Problem to work on: For each line of the data below that holds "Collapse", copy the line.

##### The data

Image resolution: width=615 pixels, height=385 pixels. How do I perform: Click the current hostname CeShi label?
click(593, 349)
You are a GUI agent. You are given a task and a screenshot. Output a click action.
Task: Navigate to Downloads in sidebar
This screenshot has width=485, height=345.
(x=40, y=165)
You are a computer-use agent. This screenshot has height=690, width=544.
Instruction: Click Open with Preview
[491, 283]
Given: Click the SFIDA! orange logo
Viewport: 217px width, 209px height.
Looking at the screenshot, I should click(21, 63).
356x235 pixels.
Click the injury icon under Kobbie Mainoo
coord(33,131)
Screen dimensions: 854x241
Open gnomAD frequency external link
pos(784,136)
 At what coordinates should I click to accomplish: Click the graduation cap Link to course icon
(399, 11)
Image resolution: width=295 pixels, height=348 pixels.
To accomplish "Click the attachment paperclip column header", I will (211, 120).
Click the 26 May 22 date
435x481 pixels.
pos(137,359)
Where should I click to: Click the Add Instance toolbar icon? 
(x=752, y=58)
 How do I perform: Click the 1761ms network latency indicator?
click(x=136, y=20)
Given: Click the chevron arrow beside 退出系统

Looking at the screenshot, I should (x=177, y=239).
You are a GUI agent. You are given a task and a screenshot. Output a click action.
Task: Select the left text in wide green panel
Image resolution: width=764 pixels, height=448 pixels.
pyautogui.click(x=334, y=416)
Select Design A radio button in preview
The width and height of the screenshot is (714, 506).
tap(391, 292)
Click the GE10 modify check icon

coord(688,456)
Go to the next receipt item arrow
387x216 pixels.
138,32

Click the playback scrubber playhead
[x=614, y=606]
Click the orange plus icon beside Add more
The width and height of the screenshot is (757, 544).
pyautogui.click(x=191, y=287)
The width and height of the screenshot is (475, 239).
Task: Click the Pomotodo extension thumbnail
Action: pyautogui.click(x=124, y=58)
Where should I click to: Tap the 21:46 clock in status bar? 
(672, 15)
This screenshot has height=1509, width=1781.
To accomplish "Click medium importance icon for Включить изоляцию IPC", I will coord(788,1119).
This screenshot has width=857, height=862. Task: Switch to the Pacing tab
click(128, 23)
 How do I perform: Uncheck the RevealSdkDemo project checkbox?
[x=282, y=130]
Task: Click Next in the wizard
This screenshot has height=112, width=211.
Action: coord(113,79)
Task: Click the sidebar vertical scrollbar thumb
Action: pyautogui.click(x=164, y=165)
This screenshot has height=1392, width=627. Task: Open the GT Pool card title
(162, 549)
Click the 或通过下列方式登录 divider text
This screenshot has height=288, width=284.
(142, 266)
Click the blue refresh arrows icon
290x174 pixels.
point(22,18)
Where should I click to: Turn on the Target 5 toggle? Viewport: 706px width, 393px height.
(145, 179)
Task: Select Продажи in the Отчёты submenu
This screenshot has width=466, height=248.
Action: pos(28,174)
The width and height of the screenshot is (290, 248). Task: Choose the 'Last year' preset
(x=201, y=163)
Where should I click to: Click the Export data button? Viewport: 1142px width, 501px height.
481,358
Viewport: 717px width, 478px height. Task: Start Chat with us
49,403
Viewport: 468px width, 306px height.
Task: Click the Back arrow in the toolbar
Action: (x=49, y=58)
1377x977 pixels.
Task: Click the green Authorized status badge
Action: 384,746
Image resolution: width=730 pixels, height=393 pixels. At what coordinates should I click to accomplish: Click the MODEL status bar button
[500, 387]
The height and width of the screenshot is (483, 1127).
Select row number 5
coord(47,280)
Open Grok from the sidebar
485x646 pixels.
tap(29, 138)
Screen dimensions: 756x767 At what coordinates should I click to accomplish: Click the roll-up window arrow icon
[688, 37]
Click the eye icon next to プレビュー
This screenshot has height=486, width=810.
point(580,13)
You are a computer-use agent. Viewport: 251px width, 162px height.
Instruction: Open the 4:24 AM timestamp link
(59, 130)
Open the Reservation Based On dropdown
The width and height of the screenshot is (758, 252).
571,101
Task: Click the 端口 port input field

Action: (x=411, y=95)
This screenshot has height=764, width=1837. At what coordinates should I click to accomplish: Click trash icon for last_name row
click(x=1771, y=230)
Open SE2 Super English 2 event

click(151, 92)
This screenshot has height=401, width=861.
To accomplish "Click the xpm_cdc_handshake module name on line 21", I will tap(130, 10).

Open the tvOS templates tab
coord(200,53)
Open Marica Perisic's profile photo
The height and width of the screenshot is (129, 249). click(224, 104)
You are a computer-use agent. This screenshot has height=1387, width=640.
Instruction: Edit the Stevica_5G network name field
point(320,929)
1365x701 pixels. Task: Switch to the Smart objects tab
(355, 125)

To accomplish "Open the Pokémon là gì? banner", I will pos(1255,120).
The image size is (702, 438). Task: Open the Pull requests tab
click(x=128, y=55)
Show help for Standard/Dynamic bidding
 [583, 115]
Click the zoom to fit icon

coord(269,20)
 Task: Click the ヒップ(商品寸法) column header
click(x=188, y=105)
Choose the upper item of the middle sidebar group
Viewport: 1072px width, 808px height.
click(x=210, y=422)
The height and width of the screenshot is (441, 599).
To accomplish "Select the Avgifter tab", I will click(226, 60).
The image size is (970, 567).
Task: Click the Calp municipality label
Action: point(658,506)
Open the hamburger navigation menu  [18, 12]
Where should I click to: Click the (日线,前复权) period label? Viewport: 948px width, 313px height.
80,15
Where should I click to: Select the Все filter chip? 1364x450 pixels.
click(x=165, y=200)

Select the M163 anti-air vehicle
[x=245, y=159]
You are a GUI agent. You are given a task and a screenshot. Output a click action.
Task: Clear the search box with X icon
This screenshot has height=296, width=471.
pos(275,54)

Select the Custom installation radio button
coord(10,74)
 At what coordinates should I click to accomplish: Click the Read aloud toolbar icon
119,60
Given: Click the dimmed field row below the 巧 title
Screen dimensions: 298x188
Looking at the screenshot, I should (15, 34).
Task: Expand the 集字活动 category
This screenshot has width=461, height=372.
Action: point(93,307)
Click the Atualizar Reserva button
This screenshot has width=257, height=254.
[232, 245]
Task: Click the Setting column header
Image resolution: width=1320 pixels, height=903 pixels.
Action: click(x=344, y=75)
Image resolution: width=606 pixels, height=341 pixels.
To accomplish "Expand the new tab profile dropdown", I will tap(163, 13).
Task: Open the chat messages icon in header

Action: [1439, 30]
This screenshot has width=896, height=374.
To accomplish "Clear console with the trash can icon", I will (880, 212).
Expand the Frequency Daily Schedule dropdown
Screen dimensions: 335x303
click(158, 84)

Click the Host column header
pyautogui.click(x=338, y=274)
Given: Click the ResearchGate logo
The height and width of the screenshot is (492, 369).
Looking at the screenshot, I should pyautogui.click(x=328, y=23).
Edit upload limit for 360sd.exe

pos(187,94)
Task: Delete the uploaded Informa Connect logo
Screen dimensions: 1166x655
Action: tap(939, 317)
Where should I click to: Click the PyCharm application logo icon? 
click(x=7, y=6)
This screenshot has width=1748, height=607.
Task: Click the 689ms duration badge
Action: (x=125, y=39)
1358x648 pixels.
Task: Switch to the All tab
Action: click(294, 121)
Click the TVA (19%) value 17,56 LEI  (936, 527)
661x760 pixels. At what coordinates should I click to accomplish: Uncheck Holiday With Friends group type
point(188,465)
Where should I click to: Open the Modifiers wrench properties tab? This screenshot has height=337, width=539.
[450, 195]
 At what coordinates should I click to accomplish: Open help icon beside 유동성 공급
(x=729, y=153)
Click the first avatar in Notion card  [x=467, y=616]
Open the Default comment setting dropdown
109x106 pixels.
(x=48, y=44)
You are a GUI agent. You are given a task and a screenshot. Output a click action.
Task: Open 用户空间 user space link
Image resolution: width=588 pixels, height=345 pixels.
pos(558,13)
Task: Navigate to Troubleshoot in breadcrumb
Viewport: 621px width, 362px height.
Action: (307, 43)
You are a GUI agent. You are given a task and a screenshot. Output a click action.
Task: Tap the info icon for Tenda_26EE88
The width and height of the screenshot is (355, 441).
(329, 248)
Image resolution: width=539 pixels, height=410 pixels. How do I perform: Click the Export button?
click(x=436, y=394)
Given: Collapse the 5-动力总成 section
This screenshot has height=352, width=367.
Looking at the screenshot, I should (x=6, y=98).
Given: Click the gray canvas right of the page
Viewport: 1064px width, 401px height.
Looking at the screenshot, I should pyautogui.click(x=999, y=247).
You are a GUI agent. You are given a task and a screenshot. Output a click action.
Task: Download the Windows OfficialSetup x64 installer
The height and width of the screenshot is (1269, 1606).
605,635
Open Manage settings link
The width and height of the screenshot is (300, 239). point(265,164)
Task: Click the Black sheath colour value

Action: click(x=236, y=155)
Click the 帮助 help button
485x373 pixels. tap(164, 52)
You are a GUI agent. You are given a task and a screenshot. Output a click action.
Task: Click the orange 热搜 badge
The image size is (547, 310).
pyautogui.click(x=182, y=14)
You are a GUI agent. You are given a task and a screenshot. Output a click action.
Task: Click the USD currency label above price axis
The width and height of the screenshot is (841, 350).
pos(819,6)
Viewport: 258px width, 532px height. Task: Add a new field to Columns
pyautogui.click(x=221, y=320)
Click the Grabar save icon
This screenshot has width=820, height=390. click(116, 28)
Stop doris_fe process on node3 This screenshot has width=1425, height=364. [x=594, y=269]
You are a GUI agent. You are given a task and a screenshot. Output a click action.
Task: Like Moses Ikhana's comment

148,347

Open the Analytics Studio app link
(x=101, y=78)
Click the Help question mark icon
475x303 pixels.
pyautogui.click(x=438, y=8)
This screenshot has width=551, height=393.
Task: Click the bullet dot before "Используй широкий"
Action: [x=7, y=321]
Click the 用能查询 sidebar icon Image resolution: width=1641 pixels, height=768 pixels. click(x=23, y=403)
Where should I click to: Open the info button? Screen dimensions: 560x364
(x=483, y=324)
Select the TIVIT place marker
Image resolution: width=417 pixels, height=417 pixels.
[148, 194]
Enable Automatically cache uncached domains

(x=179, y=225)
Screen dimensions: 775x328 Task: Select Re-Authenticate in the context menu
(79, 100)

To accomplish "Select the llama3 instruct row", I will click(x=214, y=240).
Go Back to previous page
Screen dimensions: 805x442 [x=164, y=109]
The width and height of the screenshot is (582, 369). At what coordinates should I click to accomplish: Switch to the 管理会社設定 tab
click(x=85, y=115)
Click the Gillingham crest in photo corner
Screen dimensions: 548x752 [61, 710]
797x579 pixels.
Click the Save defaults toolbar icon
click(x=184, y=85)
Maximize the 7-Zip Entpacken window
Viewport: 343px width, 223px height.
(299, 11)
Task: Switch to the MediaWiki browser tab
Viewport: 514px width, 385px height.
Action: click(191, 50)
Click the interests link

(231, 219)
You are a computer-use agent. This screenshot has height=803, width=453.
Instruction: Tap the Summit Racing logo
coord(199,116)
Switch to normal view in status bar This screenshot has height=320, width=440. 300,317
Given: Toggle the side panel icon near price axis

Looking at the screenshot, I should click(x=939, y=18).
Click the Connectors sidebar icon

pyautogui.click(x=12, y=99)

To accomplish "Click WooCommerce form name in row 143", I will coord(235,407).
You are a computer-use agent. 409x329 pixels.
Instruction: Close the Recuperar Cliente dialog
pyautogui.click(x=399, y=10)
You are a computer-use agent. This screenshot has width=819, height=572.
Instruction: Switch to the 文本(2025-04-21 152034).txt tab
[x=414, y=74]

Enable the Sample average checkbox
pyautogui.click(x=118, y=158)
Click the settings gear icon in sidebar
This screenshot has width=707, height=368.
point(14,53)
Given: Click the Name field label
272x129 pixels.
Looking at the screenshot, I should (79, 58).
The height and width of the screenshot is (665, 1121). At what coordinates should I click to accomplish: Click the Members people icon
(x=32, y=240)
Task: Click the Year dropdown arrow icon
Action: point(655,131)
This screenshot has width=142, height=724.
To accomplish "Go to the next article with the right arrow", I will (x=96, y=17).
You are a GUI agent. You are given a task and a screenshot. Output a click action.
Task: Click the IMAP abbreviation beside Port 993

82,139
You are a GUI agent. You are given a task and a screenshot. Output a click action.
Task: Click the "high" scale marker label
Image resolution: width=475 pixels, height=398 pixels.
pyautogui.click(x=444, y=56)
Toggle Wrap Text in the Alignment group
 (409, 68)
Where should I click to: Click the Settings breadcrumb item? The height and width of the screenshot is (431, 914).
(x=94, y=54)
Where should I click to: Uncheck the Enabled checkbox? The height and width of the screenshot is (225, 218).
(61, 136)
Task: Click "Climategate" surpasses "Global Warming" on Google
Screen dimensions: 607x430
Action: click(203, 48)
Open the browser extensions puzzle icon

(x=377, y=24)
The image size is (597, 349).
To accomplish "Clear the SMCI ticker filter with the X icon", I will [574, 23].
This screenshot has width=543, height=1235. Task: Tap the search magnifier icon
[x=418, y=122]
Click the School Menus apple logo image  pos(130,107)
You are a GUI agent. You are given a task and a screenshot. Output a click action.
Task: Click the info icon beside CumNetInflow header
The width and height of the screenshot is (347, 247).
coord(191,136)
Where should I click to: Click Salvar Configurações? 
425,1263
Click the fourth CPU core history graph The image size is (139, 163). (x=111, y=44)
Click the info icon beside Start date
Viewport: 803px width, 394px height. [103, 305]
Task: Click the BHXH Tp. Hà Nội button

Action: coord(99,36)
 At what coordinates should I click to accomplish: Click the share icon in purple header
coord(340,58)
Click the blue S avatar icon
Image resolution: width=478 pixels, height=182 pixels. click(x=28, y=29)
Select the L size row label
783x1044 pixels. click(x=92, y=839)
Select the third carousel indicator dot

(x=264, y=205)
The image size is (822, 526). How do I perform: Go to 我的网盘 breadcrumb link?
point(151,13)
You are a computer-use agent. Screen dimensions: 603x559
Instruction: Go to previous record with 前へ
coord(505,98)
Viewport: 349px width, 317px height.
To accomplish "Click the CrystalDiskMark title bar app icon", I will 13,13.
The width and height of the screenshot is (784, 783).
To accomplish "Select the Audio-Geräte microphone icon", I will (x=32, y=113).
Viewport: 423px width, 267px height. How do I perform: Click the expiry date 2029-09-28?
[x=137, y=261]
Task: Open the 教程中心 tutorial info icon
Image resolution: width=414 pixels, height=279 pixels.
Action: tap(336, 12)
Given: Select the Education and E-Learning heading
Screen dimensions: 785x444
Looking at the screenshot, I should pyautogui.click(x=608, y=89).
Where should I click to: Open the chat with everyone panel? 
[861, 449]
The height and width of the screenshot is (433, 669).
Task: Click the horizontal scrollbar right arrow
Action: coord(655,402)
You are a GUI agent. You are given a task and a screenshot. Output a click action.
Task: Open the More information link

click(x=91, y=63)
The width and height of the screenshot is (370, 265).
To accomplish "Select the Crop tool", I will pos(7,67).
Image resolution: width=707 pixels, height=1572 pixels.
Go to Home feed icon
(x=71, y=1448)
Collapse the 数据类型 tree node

##########

Output for this exercise:
Given: Collapse the 5-动力总成 section
Collapse the 数据类型 tree node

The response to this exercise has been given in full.